:: Task description ::
Give back an exact copy of the lines below, from the first through the line with "Given: Click the blue"; please stop there.

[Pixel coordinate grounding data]
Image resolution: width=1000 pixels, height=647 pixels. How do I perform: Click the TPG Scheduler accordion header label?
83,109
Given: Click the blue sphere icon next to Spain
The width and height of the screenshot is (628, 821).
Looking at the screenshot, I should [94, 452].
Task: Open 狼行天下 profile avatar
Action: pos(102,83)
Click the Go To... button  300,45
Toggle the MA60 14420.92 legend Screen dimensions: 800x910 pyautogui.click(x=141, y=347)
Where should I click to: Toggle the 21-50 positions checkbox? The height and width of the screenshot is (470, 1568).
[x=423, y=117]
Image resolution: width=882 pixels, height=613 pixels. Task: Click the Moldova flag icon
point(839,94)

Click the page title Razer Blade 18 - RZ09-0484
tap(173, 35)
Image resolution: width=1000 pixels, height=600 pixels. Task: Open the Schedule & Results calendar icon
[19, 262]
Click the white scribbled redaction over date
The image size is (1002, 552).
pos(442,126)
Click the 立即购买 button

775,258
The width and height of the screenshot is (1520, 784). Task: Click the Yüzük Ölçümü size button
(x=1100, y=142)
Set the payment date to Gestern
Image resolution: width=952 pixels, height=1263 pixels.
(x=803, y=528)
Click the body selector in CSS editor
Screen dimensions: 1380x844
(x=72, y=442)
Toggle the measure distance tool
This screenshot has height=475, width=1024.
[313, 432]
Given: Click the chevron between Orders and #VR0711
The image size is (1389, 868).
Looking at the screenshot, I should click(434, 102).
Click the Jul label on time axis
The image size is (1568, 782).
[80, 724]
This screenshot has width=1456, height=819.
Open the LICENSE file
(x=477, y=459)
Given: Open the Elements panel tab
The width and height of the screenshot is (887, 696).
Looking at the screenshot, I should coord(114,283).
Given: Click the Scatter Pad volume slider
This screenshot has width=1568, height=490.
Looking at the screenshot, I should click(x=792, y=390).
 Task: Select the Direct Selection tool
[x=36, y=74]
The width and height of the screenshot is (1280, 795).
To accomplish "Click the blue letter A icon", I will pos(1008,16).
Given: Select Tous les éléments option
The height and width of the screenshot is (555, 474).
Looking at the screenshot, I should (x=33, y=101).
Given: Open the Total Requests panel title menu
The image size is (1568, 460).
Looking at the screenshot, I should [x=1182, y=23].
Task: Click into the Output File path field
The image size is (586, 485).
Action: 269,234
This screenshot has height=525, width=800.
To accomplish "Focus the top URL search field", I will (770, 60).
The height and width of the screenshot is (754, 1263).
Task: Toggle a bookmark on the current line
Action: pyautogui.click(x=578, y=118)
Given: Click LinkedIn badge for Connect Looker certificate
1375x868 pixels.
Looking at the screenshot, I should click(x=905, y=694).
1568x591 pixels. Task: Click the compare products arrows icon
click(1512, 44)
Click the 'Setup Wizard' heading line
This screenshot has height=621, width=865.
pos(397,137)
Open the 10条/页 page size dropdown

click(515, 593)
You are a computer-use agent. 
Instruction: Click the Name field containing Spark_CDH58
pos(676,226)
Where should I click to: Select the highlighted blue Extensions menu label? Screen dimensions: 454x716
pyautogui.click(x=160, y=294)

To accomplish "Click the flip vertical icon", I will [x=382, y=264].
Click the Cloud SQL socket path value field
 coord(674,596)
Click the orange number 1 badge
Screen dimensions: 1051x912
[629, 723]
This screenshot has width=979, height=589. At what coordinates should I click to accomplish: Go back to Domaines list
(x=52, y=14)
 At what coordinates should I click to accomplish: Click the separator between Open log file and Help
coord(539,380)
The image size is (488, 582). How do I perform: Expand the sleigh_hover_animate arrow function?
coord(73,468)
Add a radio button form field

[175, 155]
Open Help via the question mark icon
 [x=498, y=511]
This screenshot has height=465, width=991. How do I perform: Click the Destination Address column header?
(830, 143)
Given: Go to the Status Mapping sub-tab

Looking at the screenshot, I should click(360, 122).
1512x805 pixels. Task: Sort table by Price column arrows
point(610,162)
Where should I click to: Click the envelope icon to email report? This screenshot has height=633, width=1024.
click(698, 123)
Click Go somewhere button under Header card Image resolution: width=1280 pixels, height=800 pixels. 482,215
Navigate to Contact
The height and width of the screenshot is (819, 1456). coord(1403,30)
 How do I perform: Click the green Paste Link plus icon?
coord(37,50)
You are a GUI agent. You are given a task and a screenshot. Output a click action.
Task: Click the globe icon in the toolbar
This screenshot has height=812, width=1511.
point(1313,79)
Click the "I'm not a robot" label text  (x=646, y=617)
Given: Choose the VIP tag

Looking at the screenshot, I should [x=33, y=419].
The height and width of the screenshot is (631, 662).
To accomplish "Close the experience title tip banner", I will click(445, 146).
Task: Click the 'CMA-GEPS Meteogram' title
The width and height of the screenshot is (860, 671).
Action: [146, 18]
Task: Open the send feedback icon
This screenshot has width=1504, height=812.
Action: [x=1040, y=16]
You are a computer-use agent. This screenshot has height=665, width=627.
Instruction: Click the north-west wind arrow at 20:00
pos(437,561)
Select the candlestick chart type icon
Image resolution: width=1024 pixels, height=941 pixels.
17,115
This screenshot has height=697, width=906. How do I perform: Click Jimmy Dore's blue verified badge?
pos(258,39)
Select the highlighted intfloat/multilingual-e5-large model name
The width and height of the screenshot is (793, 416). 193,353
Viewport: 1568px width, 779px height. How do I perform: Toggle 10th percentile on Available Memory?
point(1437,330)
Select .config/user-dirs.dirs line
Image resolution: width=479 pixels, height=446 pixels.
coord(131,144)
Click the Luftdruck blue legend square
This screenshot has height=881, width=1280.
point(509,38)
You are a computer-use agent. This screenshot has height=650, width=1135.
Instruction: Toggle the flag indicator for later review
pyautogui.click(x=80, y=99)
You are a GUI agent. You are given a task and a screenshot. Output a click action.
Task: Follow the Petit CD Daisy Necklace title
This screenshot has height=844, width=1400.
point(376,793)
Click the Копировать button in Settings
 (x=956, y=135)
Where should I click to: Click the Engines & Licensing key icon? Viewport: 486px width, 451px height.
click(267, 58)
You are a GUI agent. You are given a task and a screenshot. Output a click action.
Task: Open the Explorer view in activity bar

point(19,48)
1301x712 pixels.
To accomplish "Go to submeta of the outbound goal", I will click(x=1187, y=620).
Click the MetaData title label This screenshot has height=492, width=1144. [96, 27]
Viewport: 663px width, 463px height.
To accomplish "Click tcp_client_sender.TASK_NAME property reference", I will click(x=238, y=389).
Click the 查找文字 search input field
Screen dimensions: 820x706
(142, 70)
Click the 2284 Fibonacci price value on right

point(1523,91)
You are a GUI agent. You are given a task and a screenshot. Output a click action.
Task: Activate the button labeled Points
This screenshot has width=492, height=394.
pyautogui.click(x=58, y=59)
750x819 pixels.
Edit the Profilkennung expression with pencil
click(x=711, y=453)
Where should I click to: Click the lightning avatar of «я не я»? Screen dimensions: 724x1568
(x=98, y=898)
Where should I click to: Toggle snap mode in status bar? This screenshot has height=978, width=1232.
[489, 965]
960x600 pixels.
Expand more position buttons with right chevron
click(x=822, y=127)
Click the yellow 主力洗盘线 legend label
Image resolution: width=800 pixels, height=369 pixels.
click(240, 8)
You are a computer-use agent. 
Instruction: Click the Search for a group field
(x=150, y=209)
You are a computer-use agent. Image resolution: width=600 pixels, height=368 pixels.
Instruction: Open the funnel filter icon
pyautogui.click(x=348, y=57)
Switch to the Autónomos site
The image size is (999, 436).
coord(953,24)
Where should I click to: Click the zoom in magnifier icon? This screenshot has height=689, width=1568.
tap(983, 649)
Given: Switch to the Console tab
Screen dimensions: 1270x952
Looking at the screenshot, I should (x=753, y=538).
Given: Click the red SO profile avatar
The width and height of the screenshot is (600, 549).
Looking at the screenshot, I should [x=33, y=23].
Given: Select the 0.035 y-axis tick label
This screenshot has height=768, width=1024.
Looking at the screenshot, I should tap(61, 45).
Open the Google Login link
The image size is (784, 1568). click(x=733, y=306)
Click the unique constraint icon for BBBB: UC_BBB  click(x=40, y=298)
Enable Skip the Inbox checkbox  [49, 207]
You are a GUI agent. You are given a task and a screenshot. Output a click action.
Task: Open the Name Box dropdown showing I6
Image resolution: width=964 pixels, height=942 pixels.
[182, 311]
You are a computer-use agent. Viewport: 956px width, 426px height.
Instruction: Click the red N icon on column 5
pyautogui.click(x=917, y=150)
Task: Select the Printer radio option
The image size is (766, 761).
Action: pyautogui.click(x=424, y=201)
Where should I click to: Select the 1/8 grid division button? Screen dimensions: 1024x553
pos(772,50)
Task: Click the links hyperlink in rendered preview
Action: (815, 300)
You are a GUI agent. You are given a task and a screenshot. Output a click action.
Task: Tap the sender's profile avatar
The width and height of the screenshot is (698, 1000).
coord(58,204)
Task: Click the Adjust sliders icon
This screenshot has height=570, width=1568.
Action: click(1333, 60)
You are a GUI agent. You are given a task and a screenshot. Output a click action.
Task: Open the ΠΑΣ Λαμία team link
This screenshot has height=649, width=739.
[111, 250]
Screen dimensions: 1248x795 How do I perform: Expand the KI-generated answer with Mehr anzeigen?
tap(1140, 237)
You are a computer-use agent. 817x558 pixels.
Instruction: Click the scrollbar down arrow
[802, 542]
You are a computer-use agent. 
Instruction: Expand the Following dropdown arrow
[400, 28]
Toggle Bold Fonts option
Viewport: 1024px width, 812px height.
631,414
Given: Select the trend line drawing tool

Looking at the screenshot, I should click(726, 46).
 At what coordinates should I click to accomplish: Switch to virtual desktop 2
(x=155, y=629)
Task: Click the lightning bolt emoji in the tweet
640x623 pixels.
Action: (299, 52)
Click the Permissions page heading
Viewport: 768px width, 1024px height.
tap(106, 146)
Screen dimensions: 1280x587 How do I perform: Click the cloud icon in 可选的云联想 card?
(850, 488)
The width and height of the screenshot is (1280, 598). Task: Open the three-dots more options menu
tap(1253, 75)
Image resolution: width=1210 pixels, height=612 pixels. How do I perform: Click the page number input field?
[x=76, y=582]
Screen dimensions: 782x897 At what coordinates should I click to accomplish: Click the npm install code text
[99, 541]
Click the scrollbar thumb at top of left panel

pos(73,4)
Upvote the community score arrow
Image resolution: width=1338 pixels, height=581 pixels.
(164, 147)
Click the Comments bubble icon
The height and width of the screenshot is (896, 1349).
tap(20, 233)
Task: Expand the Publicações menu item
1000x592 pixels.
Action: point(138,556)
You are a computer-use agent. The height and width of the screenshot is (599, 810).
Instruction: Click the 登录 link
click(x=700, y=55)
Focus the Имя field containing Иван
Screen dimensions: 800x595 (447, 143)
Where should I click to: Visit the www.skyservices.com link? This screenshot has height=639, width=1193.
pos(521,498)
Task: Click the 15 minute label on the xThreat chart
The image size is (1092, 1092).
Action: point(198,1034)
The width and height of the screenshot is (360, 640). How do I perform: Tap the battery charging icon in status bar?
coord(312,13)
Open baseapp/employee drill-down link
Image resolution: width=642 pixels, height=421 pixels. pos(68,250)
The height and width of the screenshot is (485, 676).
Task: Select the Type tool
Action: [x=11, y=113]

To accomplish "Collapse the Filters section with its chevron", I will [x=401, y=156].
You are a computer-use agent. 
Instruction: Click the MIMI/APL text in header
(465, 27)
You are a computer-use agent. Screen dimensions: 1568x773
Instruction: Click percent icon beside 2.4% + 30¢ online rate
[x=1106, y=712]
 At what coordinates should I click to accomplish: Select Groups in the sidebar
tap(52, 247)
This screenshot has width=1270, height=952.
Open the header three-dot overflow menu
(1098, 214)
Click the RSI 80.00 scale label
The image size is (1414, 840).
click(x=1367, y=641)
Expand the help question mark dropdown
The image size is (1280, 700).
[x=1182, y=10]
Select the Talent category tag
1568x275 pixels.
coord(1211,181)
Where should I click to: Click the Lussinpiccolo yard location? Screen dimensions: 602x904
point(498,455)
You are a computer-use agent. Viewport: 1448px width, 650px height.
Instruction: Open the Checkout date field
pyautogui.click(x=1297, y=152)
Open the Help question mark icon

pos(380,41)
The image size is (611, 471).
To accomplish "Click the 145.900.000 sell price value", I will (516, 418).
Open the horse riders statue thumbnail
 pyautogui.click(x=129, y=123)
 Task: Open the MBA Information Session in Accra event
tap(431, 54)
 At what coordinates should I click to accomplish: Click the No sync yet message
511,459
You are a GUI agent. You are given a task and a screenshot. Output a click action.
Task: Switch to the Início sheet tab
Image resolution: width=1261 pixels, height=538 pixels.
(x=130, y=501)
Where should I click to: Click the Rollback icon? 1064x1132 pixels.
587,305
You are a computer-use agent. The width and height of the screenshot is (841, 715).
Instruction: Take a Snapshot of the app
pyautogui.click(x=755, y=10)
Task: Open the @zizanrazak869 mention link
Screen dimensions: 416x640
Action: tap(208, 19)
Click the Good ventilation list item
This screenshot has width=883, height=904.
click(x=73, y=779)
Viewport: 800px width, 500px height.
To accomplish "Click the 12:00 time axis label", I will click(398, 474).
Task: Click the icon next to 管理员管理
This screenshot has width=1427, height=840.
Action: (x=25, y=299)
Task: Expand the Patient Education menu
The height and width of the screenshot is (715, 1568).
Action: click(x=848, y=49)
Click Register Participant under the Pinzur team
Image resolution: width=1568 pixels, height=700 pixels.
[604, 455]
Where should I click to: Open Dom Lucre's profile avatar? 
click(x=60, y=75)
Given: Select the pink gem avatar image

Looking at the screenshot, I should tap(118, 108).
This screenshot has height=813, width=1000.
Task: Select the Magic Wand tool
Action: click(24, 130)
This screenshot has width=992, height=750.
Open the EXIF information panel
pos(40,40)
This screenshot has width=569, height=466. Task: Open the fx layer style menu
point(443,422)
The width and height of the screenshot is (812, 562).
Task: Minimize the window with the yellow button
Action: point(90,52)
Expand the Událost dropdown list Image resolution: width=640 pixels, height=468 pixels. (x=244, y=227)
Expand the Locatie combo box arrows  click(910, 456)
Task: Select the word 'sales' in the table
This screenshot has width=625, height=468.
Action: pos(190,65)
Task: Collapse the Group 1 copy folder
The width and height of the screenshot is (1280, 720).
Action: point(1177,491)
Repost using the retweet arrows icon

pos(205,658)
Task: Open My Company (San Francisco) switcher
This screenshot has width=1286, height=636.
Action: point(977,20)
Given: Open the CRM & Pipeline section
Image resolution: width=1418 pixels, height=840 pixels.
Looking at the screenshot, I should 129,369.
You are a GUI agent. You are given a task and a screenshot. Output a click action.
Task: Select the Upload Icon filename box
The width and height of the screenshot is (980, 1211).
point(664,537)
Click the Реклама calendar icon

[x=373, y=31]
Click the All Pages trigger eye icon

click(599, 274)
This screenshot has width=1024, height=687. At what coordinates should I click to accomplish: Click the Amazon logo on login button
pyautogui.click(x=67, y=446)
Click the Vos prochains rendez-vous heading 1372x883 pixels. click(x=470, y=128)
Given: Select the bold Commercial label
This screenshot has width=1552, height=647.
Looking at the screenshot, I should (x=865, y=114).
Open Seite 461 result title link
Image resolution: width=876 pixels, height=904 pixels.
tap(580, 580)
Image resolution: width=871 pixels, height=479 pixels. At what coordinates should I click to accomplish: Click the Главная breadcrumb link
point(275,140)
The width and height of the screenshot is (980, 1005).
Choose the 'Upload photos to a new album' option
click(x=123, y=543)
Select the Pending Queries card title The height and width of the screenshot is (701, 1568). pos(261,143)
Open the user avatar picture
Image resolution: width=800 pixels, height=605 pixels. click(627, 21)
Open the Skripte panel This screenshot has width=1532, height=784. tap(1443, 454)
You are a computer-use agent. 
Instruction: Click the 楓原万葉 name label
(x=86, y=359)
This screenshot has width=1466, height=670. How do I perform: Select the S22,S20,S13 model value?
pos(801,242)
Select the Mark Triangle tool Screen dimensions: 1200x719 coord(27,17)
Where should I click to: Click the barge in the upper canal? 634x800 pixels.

:: Answer area ::
Image resolution: width=1000 pixels, height=647 pixels. How do I perform: Click the TPG Scheduler accordion header label?
83,109
Given: Click the blue sphere icon next to Spain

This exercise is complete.